[Input — start]
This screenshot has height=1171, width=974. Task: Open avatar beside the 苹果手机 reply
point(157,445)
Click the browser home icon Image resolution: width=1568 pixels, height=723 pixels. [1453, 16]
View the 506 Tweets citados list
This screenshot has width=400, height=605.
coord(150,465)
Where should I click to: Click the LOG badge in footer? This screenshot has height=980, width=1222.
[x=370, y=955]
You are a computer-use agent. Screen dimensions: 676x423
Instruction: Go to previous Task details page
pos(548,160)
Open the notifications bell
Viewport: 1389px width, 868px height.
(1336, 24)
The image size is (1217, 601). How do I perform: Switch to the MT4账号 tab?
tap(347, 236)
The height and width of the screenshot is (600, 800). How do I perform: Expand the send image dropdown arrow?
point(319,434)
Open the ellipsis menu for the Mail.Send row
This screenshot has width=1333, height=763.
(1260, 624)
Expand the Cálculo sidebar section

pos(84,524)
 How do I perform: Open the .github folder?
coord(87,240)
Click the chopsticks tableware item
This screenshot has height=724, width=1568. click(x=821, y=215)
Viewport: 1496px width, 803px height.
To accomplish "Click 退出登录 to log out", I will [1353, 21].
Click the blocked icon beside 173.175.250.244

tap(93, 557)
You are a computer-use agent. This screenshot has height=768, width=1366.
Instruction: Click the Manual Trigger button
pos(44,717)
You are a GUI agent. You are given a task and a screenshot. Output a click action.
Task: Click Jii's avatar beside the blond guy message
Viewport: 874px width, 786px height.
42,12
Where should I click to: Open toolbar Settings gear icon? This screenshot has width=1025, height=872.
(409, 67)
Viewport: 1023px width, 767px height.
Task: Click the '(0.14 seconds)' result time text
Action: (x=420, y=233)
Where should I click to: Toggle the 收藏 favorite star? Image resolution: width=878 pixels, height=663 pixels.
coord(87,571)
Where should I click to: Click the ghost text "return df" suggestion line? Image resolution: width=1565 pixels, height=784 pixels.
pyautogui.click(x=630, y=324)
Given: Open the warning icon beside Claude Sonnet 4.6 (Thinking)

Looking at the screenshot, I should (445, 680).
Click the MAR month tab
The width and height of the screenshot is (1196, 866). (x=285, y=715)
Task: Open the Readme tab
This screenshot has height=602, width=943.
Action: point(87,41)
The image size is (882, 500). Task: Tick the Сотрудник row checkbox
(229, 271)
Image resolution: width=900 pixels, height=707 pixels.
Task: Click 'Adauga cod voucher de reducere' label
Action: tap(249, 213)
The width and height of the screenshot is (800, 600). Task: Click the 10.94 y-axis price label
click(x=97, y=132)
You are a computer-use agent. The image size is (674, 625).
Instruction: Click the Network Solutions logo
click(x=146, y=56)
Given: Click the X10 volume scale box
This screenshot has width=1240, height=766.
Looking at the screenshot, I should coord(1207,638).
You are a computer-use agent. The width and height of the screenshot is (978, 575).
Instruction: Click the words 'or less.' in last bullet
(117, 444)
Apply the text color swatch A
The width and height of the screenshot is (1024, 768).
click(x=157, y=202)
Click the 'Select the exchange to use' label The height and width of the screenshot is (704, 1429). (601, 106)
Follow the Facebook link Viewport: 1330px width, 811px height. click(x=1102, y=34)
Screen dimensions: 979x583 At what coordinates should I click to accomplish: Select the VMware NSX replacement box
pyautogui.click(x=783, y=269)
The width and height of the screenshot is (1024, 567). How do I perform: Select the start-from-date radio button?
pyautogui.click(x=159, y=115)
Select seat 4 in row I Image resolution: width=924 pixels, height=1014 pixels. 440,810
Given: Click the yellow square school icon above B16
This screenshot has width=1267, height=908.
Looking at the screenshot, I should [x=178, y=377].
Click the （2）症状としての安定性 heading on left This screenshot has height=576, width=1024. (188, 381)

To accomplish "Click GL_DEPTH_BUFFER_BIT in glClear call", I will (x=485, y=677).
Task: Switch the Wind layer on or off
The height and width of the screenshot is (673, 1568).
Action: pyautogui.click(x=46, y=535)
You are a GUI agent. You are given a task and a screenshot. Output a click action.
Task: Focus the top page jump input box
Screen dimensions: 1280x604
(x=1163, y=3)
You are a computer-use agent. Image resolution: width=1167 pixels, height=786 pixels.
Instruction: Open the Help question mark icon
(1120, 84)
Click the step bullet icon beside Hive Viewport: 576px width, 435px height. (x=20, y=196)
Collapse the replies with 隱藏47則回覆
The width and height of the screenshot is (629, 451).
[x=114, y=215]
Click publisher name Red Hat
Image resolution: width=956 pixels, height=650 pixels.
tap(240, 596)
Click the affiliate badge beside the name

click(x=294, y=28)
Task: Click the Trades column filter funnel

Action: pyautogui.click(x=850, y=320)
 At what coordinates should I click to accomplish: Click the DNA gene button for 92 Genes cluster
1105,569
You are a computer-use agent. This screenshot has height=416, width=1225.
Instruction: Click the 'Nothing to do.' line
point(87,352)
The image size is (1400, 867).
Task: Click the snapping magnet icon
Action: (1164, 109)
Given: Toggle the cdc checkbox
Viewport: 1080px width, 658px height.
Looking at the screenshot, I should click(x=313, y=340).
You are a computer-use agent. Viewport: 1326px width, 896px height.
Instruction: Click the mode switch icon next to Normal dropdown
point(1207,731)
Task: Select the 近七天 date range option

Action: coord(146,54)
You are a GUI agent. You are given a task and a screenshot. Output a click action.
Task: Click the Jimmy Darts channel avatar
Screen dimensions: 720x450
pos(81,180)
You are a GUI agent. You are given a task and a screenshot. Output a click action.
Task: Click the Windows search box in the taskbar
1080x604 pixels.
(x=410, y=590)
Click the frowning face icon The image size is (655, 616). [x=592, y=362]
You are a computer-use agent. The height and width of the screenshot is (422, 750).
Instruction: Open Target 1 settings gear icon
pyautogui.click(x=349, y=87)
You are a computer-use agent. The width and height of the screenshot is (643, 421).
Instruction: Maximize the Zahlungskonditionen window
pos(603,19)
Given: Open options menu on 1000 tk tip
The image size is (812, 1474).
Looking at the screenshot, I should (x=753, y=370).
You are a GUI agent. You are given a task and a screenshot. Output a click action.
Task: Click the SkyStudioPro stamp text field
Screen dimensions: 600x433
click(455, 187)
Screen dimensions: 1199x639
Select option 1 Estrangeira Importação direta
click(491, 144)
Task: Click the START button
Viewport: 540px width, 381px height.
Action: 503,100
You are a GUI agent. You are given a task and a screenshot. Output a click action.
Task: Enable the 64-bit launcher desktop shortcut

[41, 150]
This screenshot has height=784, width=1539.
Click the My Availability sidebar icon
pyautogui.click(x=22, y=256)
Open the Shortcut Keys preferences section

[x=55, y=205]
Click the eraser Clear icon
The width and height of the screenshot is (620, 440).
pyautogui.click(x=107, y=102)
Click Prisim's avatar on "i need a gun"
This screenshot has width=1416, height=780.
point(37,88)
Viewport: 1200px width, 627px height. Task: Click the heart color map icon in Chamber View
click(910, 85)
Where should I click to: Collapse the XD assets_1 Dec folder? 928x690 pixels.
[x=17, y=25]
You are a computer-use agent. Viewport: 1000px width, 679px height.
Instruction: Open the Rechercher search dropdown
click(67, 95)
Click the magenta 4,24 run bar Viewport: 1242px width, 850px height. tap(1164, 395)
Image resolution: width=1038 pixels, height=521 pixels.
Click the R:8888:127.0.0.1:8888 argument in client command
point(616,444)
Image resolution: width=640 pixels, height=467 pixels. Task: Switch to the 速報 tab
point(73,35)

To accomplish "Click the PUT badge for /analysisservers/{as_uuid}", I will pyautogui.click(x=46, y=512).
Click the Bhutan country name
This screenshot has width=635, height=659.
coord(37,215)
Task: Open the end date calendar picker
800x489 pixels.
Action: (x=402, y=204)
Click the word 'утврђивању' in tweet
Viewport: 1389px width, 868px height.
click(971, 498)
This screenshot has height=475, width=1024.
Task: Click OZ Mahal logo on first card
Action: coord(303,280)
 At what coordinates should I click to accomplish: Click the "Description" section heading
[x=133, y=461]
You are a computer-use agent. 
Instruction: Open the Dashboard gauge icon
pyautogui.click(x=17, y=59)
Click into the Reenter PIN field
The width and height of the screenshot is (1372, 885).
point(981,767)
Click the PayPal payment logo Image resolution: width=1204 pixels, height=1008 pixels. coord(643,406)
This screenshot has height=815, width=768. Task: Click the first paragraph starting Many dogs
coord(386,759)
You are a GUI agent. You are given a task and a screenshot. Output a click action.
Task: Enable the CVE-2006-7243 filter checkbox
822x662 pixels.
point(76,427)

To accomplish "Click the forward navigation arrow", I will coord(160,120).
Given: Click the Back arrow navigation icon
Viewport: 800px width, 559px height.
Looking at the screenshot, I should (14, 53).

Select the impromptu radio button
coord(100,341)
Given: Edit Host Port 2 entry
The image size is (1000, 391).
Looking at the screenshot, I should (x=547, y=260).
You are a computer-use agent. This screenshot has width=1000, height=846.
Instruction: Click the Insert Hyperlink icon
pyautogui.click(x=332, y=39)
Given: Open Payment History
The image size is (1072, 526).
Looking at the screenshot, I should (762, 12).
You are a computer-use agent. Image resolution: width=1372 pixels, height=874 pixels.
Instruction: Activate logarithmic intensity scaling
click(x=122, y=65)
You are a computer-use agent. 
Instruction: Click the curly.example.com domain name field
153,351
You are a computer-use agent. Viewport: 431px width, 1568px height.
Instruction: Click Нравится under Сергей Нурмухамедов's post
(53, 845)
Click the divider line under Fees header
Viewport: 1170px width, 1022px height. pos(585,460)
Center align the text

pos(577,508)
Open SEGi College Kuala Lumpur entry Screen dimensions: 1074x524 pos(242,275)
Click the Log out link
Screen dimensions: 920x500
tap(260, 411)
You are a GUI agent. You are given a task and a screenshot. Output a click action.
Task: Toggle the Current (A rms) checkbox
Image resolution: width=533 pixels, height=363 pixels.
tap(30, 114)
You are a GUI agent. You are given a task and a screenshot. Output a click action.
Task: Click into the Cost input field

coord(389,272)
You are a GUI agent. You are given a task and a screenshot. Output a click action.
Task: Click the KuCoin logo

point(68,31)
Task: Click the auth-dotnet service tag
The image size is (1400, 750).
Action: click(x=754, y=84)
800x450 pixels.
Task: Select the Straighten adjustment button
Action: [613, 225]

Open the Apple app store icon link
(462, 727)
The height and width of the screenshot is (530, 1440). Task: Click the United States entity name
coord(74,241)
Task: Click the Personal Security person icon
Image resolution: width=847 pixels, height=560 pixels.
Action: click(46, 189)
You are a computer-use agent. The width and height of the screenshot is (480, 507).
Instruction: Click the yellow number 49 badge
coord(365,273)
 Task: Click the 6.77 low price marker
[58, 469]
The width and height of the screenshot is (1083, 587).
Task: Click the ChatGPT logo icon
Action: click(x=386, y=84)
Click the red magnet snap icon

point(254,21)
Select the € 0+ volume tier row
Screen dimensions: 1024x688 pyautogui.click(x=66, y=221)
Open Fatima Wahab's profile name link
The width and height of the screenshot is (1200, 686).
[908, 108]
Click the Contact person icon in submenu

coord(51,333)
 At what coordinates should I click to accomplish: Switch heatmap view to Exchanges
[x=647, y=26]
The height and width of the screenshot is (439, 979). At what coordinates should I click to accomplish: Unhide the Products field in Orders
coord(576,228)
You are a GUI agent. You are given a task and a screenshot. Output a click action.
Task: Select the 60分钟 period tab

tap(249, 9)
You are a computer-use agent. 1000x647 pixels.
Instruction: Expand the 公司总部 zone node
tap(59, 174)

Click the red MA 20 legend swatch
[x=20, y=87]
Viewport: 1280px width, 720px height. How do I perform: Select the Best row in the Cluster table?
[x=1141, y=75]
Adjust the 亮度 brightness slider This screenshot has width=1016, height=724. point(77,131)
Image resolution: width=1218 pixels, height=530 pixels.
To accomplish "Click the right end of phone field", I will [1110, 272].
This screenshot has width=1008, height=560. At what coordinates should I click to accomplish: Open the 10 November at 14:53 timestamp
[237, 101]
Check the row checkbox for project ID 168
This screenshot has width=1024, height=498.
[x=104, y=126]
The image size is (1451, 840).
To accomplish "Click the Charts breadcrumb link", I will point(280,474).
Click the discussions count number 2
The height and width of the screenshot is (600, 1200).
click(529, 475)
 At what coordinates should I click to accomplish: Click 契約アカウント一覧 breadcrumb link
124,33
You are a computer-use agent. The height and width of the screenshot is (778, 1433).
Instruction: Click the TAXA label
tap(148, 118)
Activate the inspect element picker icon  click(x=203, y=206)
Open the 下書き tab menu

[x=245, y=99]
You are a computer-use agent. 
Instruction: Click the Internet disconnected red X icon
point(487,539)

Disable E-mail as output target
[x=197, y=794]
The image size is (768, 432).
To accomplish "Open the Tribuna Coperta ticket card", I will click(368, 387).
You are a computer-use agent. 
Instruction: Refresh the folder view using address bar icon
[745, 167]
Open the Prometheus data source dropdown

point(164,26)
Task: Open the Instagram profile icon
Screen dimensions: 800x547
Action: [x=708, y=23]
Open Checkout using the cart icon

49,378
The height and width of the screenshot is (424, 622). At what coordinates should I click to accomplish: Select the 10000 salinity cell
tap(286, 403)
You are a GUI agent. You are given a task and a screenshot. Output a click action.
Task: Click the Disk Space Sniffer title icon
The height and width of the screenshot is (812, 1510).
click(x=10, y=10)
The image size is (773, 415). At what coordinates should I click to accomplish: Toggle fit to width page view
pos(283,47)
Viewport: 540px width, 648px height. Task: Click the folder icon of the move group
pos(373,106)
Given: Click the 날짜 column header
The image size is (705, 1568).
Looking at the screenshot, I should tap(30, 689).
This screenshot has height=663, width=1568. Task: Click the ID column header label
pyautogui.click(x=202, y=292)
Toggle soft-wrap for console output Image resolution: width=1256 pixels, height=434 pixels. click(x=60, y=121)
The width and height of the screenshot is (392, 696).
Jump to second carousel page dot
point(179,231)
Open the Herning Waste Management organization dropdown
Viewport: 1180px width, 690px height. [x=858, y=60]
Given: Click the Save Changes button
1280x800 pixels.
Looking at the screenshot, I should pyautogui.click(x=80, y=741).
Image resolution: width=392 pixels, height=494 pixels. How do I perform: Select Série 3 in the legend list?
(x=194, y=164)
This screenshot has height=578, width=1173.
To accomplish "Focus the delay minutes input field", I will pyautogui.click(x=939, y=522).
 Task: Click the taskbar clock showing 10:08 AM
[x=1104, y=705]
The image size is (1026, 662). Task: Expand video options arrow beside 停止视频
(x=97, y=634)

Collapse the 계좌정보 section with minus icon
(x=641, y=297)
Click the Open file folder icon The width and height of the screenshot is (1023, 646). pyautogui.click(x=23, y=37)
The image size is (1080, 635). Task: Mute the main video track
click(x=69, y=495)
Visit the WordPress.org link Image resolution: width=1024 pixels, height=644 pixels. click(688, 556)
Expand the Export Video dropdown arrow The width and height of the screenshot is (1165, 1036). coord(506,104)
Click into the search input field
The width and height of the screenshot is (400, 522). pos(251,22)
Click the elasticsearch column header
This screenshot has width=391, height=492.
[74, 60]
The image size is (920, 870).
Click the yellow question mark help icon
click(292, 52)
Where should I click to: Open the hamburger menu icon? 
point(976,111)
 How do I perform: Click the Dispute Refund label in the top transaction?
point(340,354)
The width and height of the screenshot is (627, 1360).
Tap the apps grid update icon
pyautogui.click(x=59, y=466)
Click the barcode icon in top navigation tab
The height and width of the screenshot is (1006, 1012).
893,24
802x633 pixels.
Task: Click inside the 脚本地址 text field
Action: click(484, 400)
[Input — finish]
#### [What you are asked to do]
Repeat the entries above exactly, beginning at their first line and ending with the line that contains "Task: Click Jii's", with nothing added.

#### [Output for this exercise]
This screenshot has height=1171, width=974. Task: Open avatar beside the 苹果手机 reply
point(157,445)
Click the browser home icon Image resolution: width=1568 pixels, height=723 pixels. [1453, 16]
View the 506 Tweets citados list
This screenshot has width=400, height=605.
coord(150,465)
Where should I click to: Click the LOG badge in footer? This screenshot has height=980, width=1222.
[x=370, y=955]
You are a computer-use agent. Screen dimensions: 676x423
Instruction: Go to previous Task details page
pos(548,160)
Open the notifications bell
Viewport: 1389px width, 868px height.
(1336, 24)
The image size is (1217, 601). How do I perform: Switch to the MT4账号 tab?
tap(347, 236)
The height and width of the screenshot is (600, 800). How do I perform: Expand the send image dropdown arrow?
point(319,434)
Open the ellipsis menu for the Mail.Send row
This screenshot has width=1333, height=763.
(1260, 624)
Expand the Cálculo sidebar section

pos(84,524)
 How do I perform: Open the .github folder?
coord(87,240)
Click the chopsticks tableware item
This screenshot has height=724, width=1568. click(x=821, y=215)
Viewport: 1496px width, 803px height.
To accomplish "Click 退出登录 to log out", I will [1353, 21].
Click the blocked icon beside 173.175.250.244

tap(93, 557)
You are a computer-use agent. This screenshot has height=768, width=1366.
Instruction: Click the Manual Trigger button
pos(44,717)
You are a GUI agent. You are given a task and a screenshot. Output a click action.
Task: Click Jii's avatar beside the blond guy message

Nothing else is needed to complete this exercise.